# PASSAGE:
_ _ _ _ _

Given a string $s$, determine the number of distinct substrings that it contains.

# Example

ABABA  # given string

A      # all distinct substrings
B
AB
BA
ABA
BAB
ABAB
BABA
ABABA


# Brute force solution

A straightforward solution would be to compute all substrings, store them in a set, and return the size of the set. A hash based set would be more efficient than a binary search based set. In Python this can be written in a single line.

len(set(s[i:j] for j in range(len(s) for i in range(j))))


The complexity of this approach is $O(n^3)$, where $n$ is the length of $s$. This might be too large for some problems. Let’s consider different approaches.

# Polynomial hashing

A simple and elegant solution, consists in the use of polynomial hashing. The idea of computing the hash for some string $s$ is that for some integer Q and a prime number P, we read $s$ as a number written in base Q, and keep only the modulo with P, in order to avoid to deal with huge numbers.

The use of modulo might generate some collisions in the hash value, but by choosing a large enough P, the probability of this even can be made arbitrarily small.

Let’s see an example. For the ease of presentation, we map A to 0, B to 1, etc, and use Q=10, and P arbitrarily large.

ABBCAB      # given string s
011201      # corresponding hash value (11201 without leading zero)


The hash value can be defined recursively as

• hash(empty string) = 0
• hash(wx) for some string w and character x is $(Q \cdot \textrm{hash}(w) + x) \bmod P$, where we abused notation and used $x$ both for the character and its ASCII code.

_ _ _ _ _

# SOURCE MATERIAL:
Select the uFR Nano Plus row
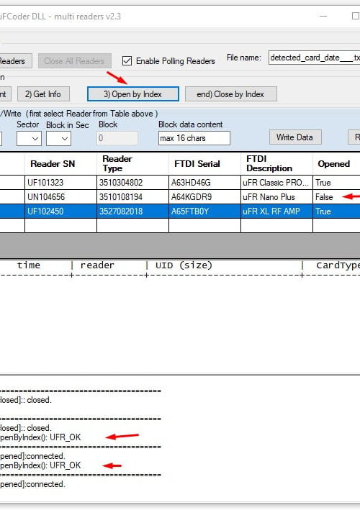The image size is (360, 510). 180,197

_ _ _ _ _

# TASK INSTRUCTIONS:
[a] Answer these about the text on counting distinct substrings:
(i) What complexity does the brute force solution have?
(ii) What value of Q does the polynomial hashing example use?
(iii) What is the hash of the empty string?
[b] Pick up the text on counting distinct substrings right after its last sentence and keep going.
None of the material is needed here.

# RESPONSES BY TASK:
[a]
(i) $O(n^3)$
(ii) 10
(iii) 0

[b]
This recursion allows us to compute in linear time the hashes of all prefixes of the given string $s$. Once we have this table, we can compute in constant time the hash value of a substring, by simple arithmetic operations. Let’s see this on an example.

A B B C A B             # given string s

^0                      # hashes of all prefixes
^1
^11
^112
^1120
^11201

A B[B C A]B             # specified substring s[i]...s[j]

0 1 1 2 0               # hash value of j-th prefix
0 1                     # hash value of (i-1)-th prefix
0 1 0 0 0               # multiplied by $Q^{j-i}$
1 2 0               # the difference is the hash of the substring


This leads to a solution in time $O(n^2)$. Simply pre-compute the hashes of the prefixes. Then for every index pair (i,j), compute the hash of the substring, and store these hash values in a set. Finally return the size of the set.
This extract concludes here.